I quote the word "image" as an example. I am not concerned for the moment the intellectual laziness of the first Japanese who did not bother to translate it into Japanese. He has transcribed phonetically in English as a word that meant the psychological picture. The word in katakana is イメージ ( i-me-ji ) in this case. But curiously, very unfortunately, some Japanese Francophiles have started using another word イマージュ ( i-ma-ju ), when they were writing about French poetry. But what is the semantic difference between these two words, and イメージ イマージュ? We can say that it is only used in the arts, poetry and cinema In particular, while this one is intended for general use. In a word, the word is a word イマージュ scholar, who is underused by people who did not graduate studies at the college of letters. Therefore, the difference between these two words is less than social semantics.

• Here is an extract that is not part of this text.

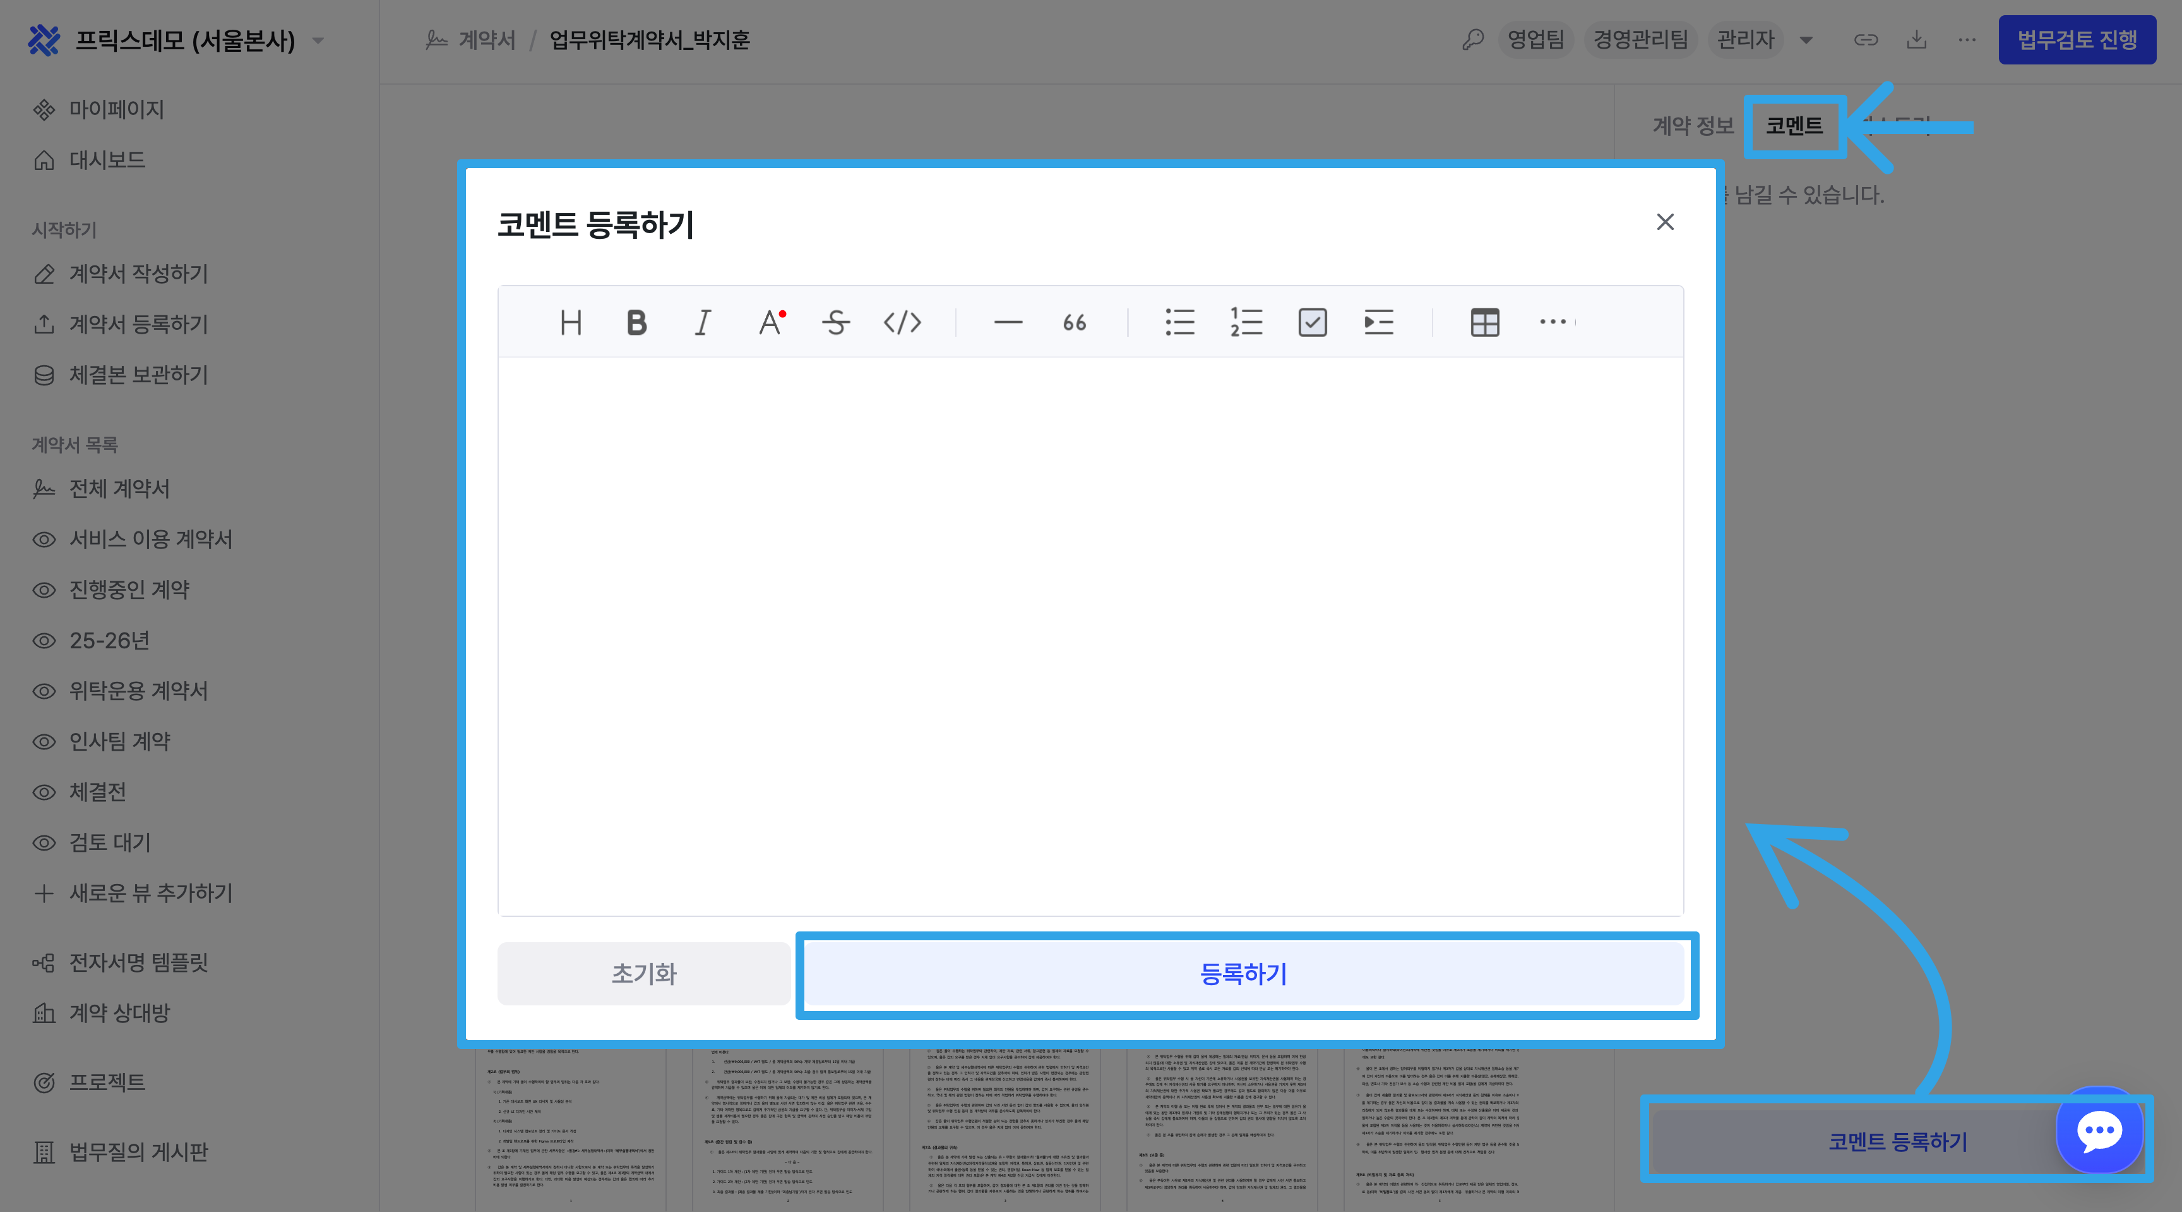The image size is (2182, 1212).
Task: Apply strikethrough formatting
Action: 835,323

I give another example of a different register: coconut. As the commodity, the result is called ココ椰子 (ここやし) koko-Yasha . The word Yashi is the overall name for the group of palms. But if the fruit is used for the use industrial, it is called ココナツ (ko-ko -na-tsu ), came the English word coconuts. Thus, ココナツ オイル ( ko-ko-tsu-na-ru-oi ) Is coconut oil. Since the 80s, the Japanese began to use another word ナタデココ ( na-ta-ko-ko-de ), of English origin ( nata de coco), when there is a food ingredient . It seems that the Japanese use this word for the soft material in the nuts. She was called before with the same name " coconuts" but this is the campaign that wanted a different name for the same material, which promulgated the English name that was to be chic for a new dessert, while the word "coconut" was already looking a little nerdy.

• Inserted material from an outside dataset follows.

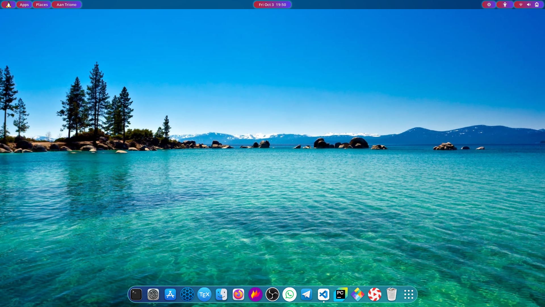Viewport: 545px width, 307px height.
Task: Open the Terminal from the dock
Action: (x=136, y=294)
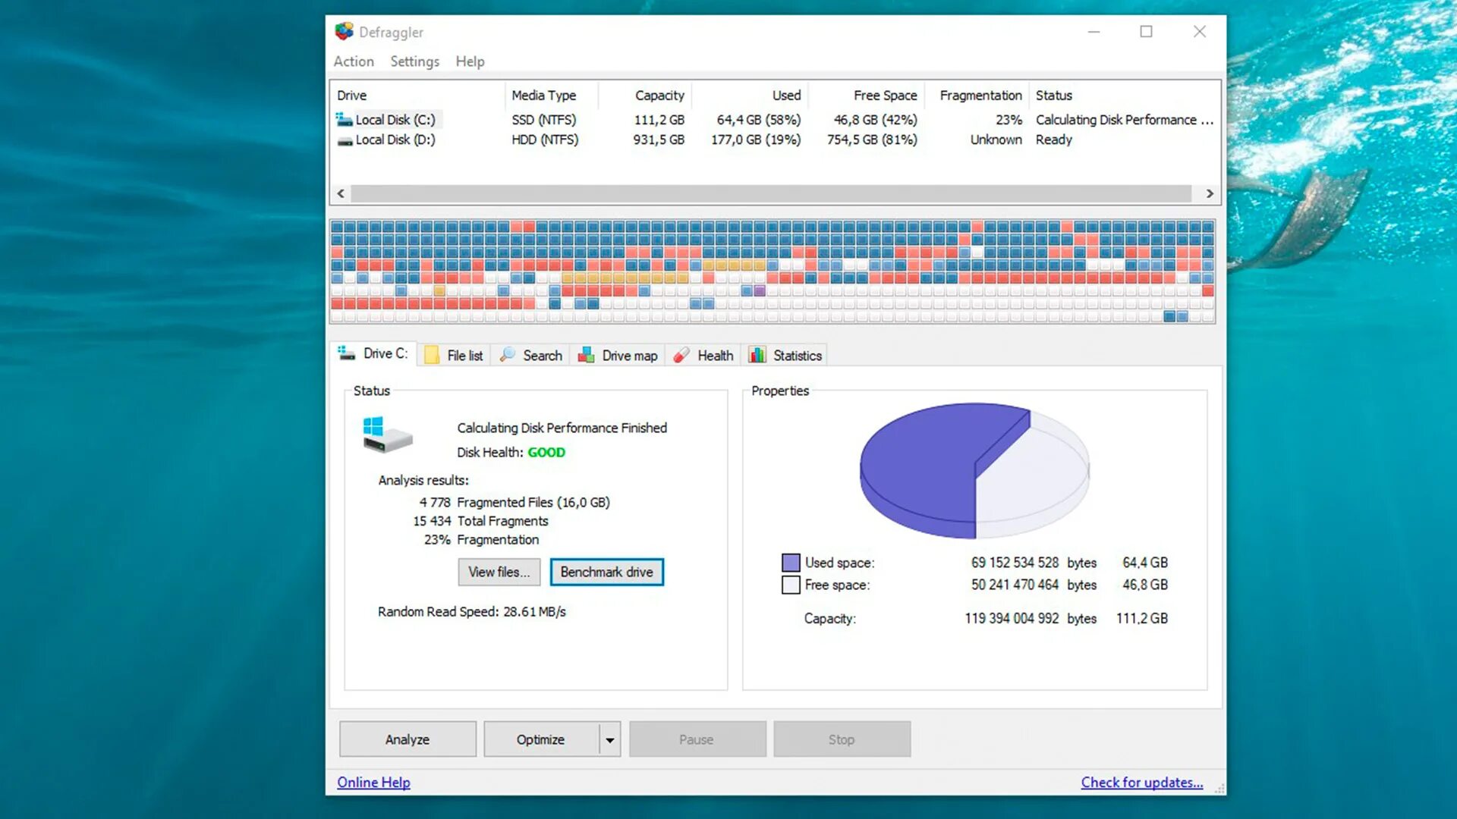
Task: Open the Settings menu
Action: pos(414,61)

For coffee, it's a little similar. The image of the French was once fashionable, but the name カフェオレ ( ka-fe-o-re ) quickly became commonplace. That is why there are a lot of institutions offering the drink カフェラテ ( ka-ra-fe-ty ) since the 80s. The word comes from Italian (caffè latte ). Well sure they do not say it was the same as the coffee カフェオレ with a different name. It would have been bad publicity. They said by cons: No, this is not the same thing, a new product to fashion, caffe latte is coffee with milk in Italian! But in truth, there is not any difference between these two things, what they claim. Nevertheless, there are always people who ask the question in vain, because no one has ever been clear on this subject. The existence of people who do not " coconuts" and " nata de coco "not surprised at all because the snobs affirm their difference based on nothing. They are different simply because the difference is inexplicable.
Thus the words in katakana are often marked by the snobbery of more empty and futile.